Imagine your child in ten years, as he says to you: "Too bad that this did not work out with you and dad and you had to part, but I'm totally thankful that you were always home in the evening and with me Played 'Uno'! " And, is that a realistic idea? No? Just!

But to really spend time together once a week is pretty short, right?

That may sound like little, but it is realistic - especially for working couples with children. And the program we all have might not even be able to do that. "Today, most couples are in a tremendous triple burden, and both want to support their careers, children, and relationships equally well, which is a huge challenge," says coach and process consultant Christin Colli. "When it comes to children, you can not say: oh, I'll take a break now! In the job you can not cut well, so it's usually at the expense of two-person relationship.

OK, but do I have to plan my time together so meticulously? I do not want love after appointment book!

Why not? We also plan everything else: our career, the everyday life, the parenting, when we meet friends, who does what in the household. Why should the time for two happen by chance? "It's an illusion to believe that the time for each other and the time for sex will drop somewhere," says Christin Colli. "If we do not give priority to it, it will not happen."

Should we have a date for sex? What, please, has become of the good, old, spontaneous Übereinanderherfallen?

Well, if you are freshly in love, you will not know the problem, because you are always in sharp focus on each other anyway. But in long standing relationships between tax returns and laundry often no longer has much room for spontaneous quickies on the kitchen table. Erotic tension then no longer falls from the sky, you have to make it aware. If you have time for sex on Wednesday evening, you have the whole Wednesday to get yourself in the mood.

It can be, but what if I do not feel like it anyway?

There may still be trouble in the air, or some daytime experience will not let you go. Then the body does not switch to his "sexy and passionate" mode at the touch of a button. "Especially women need a real encounter before sex," says Christin Colli. "You can just sit in peace and listen to each other, everyone is allowed to tell what's going on, and the other just listens to, without interrupting." The desire to physically connect with each other also emerges clearly after such a real dialogue lighter.

In the restaurant you can always see couples sitting silently at the table together. Clear case: They have nothing more to say, right?

That does not have to be. On the contrary, it can also bear witness to a deep connection, if you can just keep your mouth shut. Just because you constantly chatter each other, that does not mean that you really tell something. "When you just look each other in the eye, you also show yourself to the other, because there is something that is too limited in words anyway, a real connection to the heart," says Coach Christin Colli.

We are not candlelight dinner types. Does that also work with the heart connection when we are traveling with friends?

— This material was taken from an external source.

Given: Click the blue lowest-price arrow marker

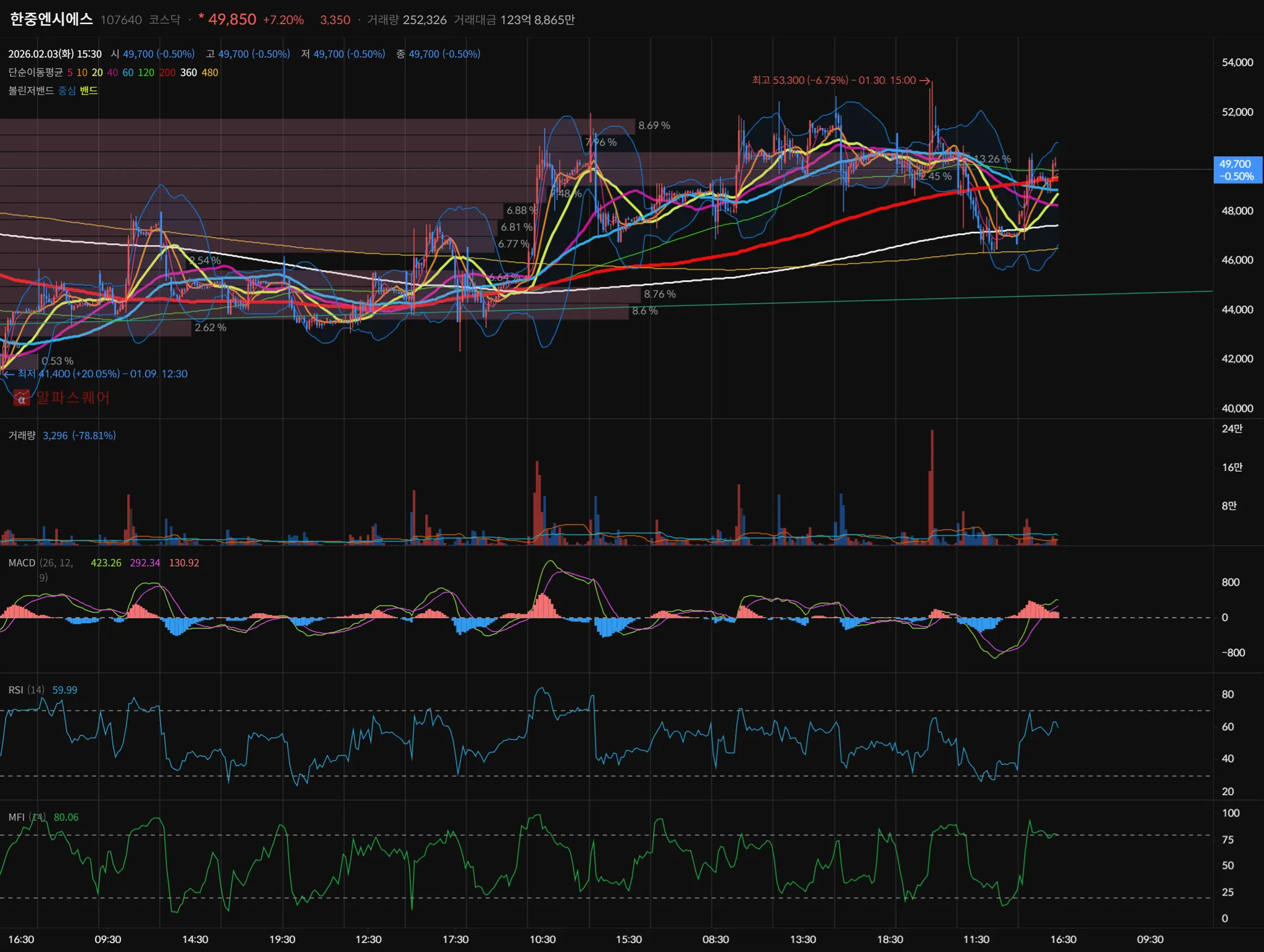Looking at the screenshot, I should coord(9,374).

Of course, a couple can feel connected to each other in the midst of a large group. There are those magical moments in which couples look at each other across a full dance floor or across a party society - and all the other people around them seem to be faded out for a brief moment. A "you and me, baby!" - moment, so to speak, by feeling real togetherness in a room full of people.

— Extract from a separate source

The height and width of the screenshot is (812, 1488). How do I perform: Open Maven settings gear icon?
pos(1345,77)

It all sounds like spending time together is always an effort or an adventure. Do I have to worry because we just like to drown in front of the telly for two?

That's right, you can not ride roller coasters all the time. Collecting rumble and relaxing is also important. And if that works well in front of "Bauer sucht Frau" - why not? But you could use the commercial breaks to plan a next adventure together, if only for the next vacation - or simply to look hard and close in the eyes.

Oprah's Favorite Passage from A Return to Love | SuperSoul Sunday | Oprah Winfrey Network (March 2024).